We’d like you to meet Ann-Marie Gavette and her 11-year old son Amare, who live at the C Street Co-op, SquareOne’s newest affordable housing co-op. Ann-Marie and Amare live in one of the 1-bedroom apartments and are one of the initial six households in C Street.


The C Street Co-op provides permanently affordable housing through a unique ownership structure that combines a limited equity co-op with a community land trust. Through a lease agreement with SquareOne, C Street residents own and manage the dwellings and improvements on the property, and SquareOne Villages acts as a community land trust to hold the land in perpetuity for affordable housing.


Ann-Marie received a housing grant from the Eugene-Springfield NAACP, to assist her in paying the membership share (downpayment) to join the co-op. The grant was provided through a partnership between the NAACP and SquareOne Villages, in which NAACP provides financial assistance for people of color to join one of our co-ops.

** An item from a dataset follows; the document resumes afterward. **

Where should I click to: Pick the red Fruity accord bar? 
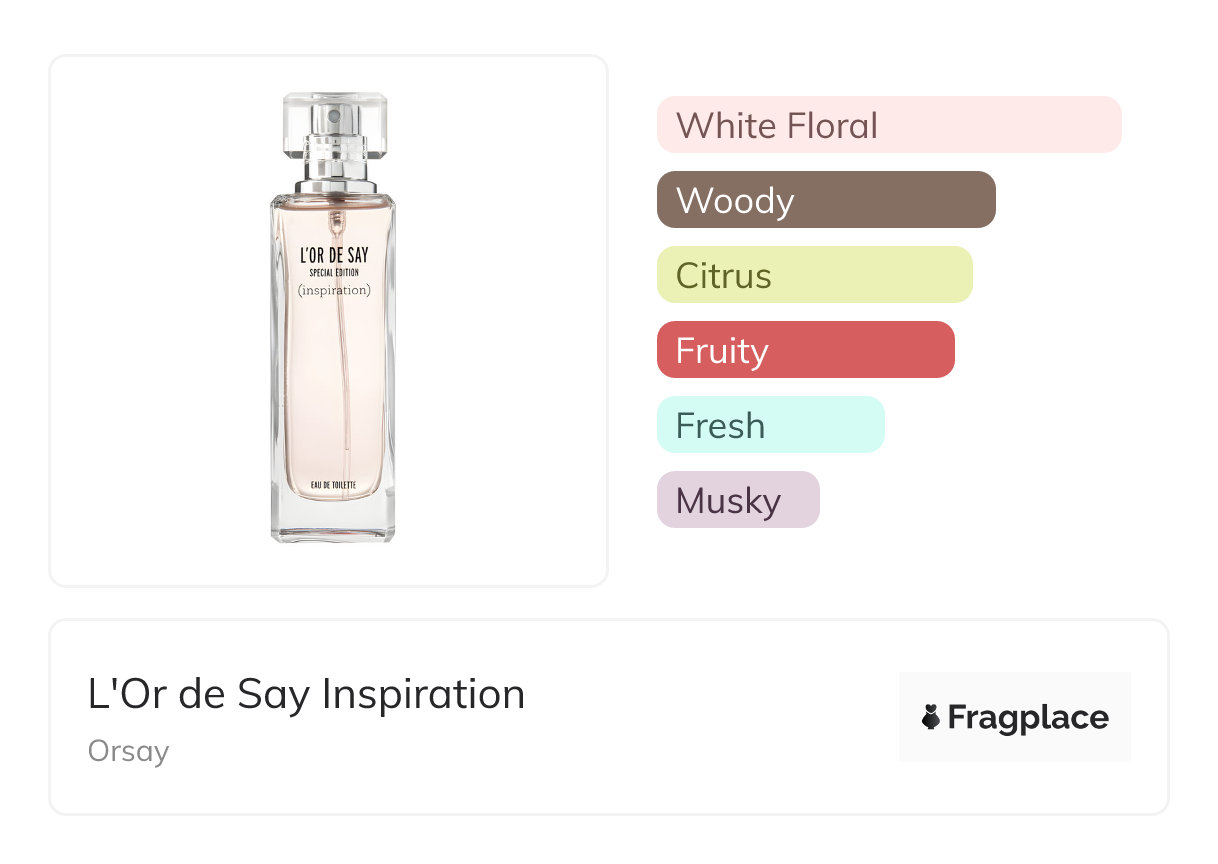point(805,350)
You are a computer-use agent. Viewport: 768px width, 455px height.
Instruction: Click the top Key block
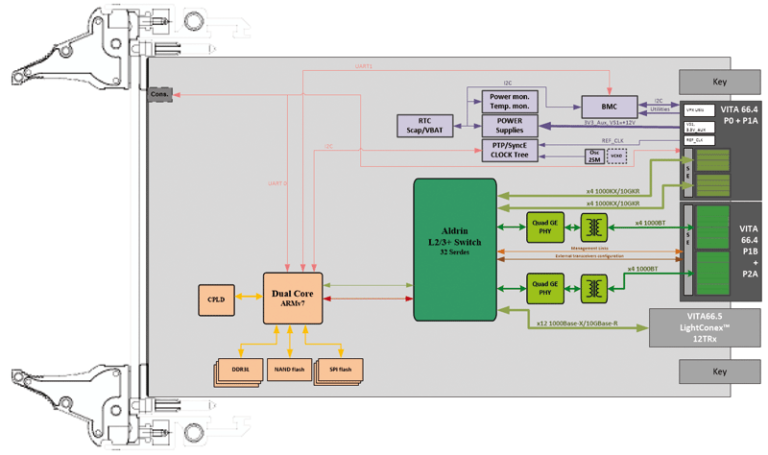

Ann-Marie and her family have life challenges they are working through, and housing has been one of their challenges. Amare and his 14-year old brother Xander have both been diagnosed with autism. Xander has an additional neuropsychiatric disorder related to autism, called PANDAs, which has caused him to exhibit aggression and hyperactivity over the years. In a low-income apartment complex the family lived in previously, they were evicted because of behavior issues related to Xander’s behavior.


Ann-Marie says that “autism is very hard on families. You have to be creative and flexible and willing to change. We’ve had to do a lot that we didn’t plan to do.” One of the hard things Ann-Marie is doing is living apart from her husband Xavier and son Xander. Living separately for now, Ann-Marie and Xavier can support their sons more intently, without one son’s behavior triggering the other. Ann-Marie says that living at C Street has had a calming, beneficial effect on all family members. “The co-op makes our situation as a family more stable, functional, and hopeful! We feel very blessed,” she says.


Ann-Marie likes being involved with the other co-op members, who have been very supportive of Amare. Co-op members meet regularly to discuss shared maintenance tasks and any property improvements they want to undertake with the portion of their rent that’s funneled into a maintenance account. The co-op is planning to add another parking space, and Ann-Marie has ideas for creating an outdoor, covered space for socializing and meeting when the weather improves.


“We’re learning to understand each other, collaborate with each other, and to be flexible when not getting your way,” she says. “We empower people when we live in community. Collaboration is necessary in our society, and it’s overdue. We need more community-based projects.”